Resources for Getting Started
OpenAI has provided comprehensive documentation and resources to help developers get started with the new Agents Platform. The documentation includes detailed guides, API references, and examples for each component, while the GitHub repository for the Agents SDK contains additional examples and patterns for common agent workflows.
Key Takeaways
1
Unified Agent Platform
OpenAI has created a comprehensive platform for building agent-based applications, bringing together tools for web search, computer use, file search, and multi-agent orchestration.
2
API Evolution
The new Responses API represents an evolution of OpenAI's API strategy, combining the best aspects of chat completions and assistants into a more flexible foundation for agentic applications.
3
Multi-Agent Paradigm
The Agents SDK establishes multi-agent workflows as a core pattern for AI development, providing tools to manage the complexity of agent interactions through handoffs, guardrails, and observability.
4
Year of the Agent
These releases reinforce OpenAI's vision of 2025 as the "Year of the Agent," with a clear focus on enabling developers to build increasingly sophisticated agent-based applications.
Next Steps for Developers
Explore the Documentation
Start by reviewing the comprehensive documentation for each component of the Agents Platform, understanding the capabilities and integration options available.
Experiment with Simple Use Cases
Begin with straightforward implementations of each tool, such as basic web search or file search, to understand how they work and what they can do.
Implement Multi-Agent Patterns
Explore the common agentic patterns provided in the Agents SDK examples, experimenting with workflows, handoffs, and guardrails in your applications.

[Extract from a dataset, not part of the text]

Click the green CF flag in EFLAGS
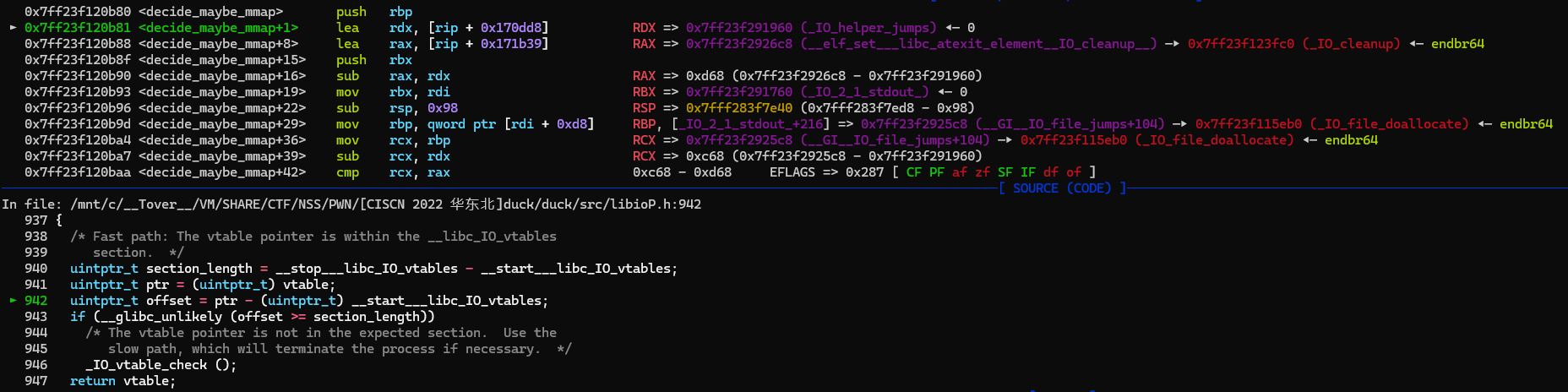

Leverage Tracing for Optimization
Use the tracing capabilities to understand how your agents are performing and identify opportunities for improvement in your agent workflows.
Community Resources
OpenAI DevDay
OpenAI's developer events provide opportunities to learn directly from the team and connect with other developers building with the platform.
GitHub Community
The open-source Agents SDK repository on GitHub serves as a hub for community contributions, discussions, and sharing of best practices.
Developer Forum
OpenAI's developer forum provides a space for asking questions, sharing experiences, and connecting with other developers working on similar challenges.
Conclusion: The Future of AI Agents
1
1
Increased Capabilities
Agent capabilities will continue to expand, with improvements in reasoning, planning, and execution across diverse domains
2
2
Deeper Integration
Agents will become more deeply integrated with existing systems and workflows, enhancing productivity across industries
3
3
Specialized Ecosystems
Domain-specific agent ecosystems will emerge, with specialized agents for fields like healthcare, finance, and education
4
4
Collaborative Intelligence
Multi-agent systems will enable new forms of human-AI collaboration, tackling increasingly complex problems together
OpenAI's Agents Platform represents a significant step toward a future where AI agents can handle increasingly complex tasks through collaboration, specialization, and tool use. As these capabilities continue to evolve, we can expect to see transformative applications across industries, changing how we work and interact with technology.